(Problem description): Arrange every line of the entries below as a Markdown table with the columns "No." and "Line", numbering the rows in order and omitting blank lines. Leave the pictures out of the table.

——————————

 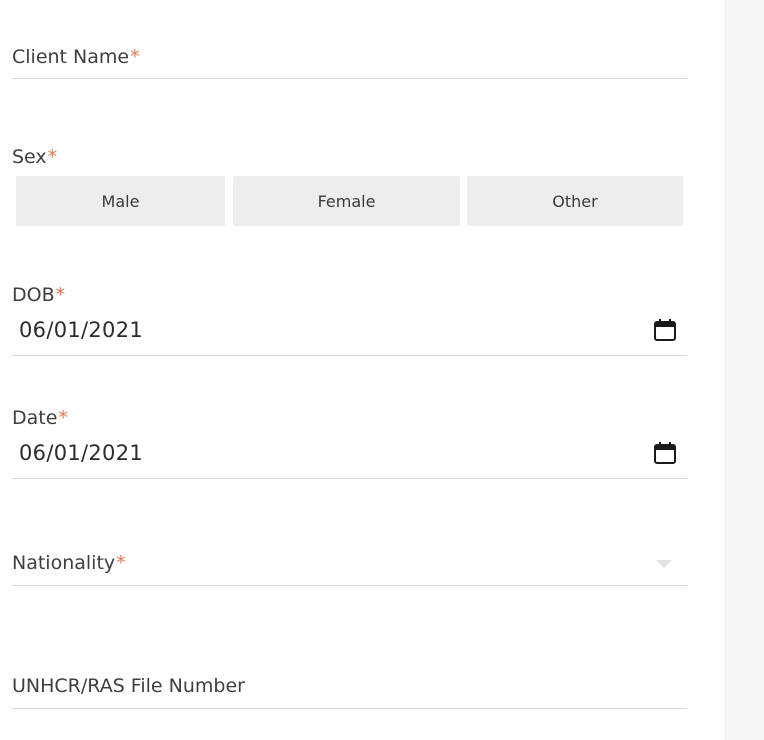 What do you see at coordinates (350, 78) in the screenshot?
I see `client-name-underline` at bounding box center [350, 78].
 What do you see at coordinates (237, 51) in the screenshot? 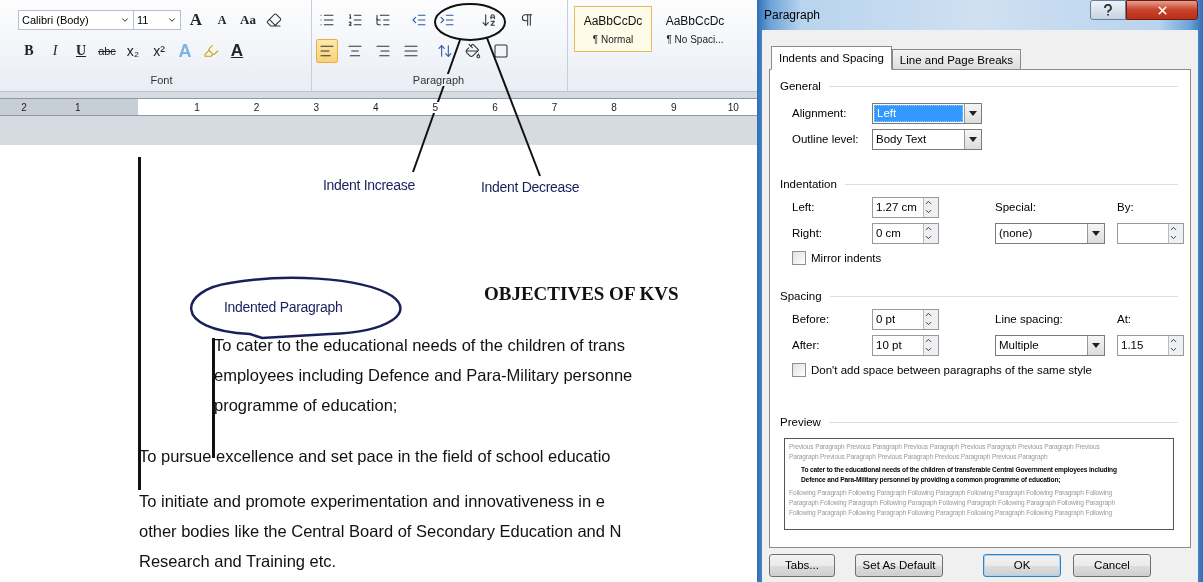
I see `font-color-button: A` at bounding box center [237, 51].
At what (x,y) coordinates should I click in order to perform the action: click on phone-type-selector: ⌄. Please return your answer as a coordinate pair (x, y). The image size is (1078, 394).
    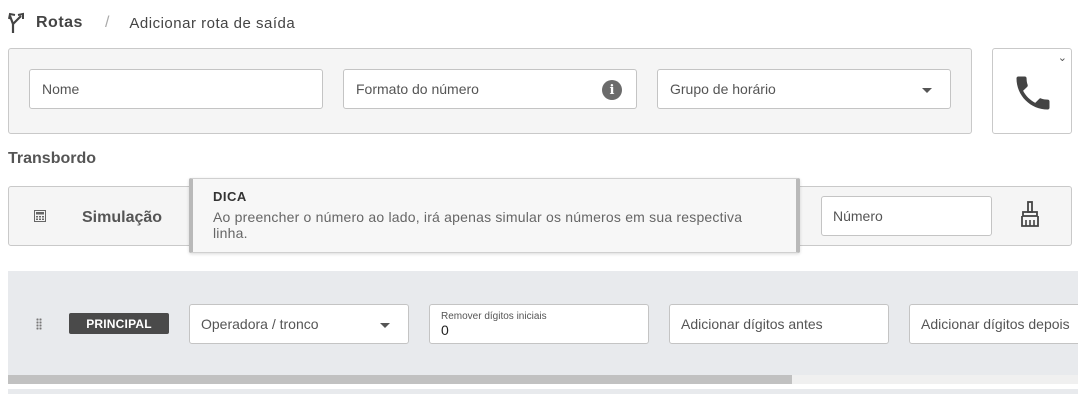
    Looking at the image, I should click on (1032, 91).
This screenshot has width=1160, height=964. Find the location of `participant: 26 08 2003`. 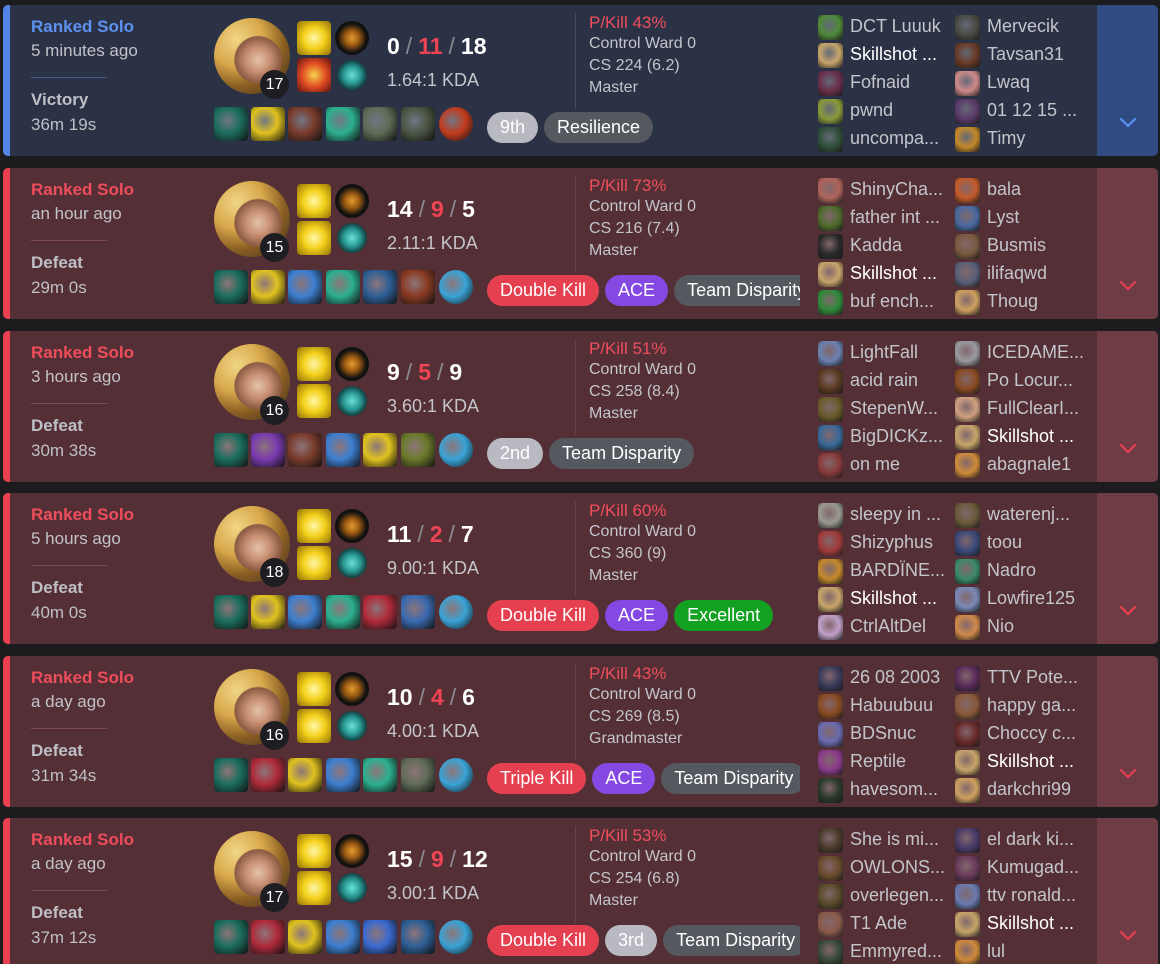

——————————

(Exercise output):
| No. | Line |
|---|---|
| 1 |   What do you see at coordinates (350, 78) in the screenshot? |
| 2 | I see `client-name-underline` at bounding box center [350, 78]. |
| 3 |  What do you see at coordinates (237, 51) in the screenshot?  |
| 4 | I see `font-color-button: A` at bounding box center [237, 51]. |
| 5 | At what (x,y) coordinates should I click in order to perform the action: click on phone-type-selector: ⌄. Please return your answer as a coordinate pair (x, y). The image size is (1078, 394). |
| 6 |     Looking at the image, I should click on (1032, 91). |
| 7 | This screenshot has width=1160, height=964. Find the location of `participant: 26 08 2003`.  |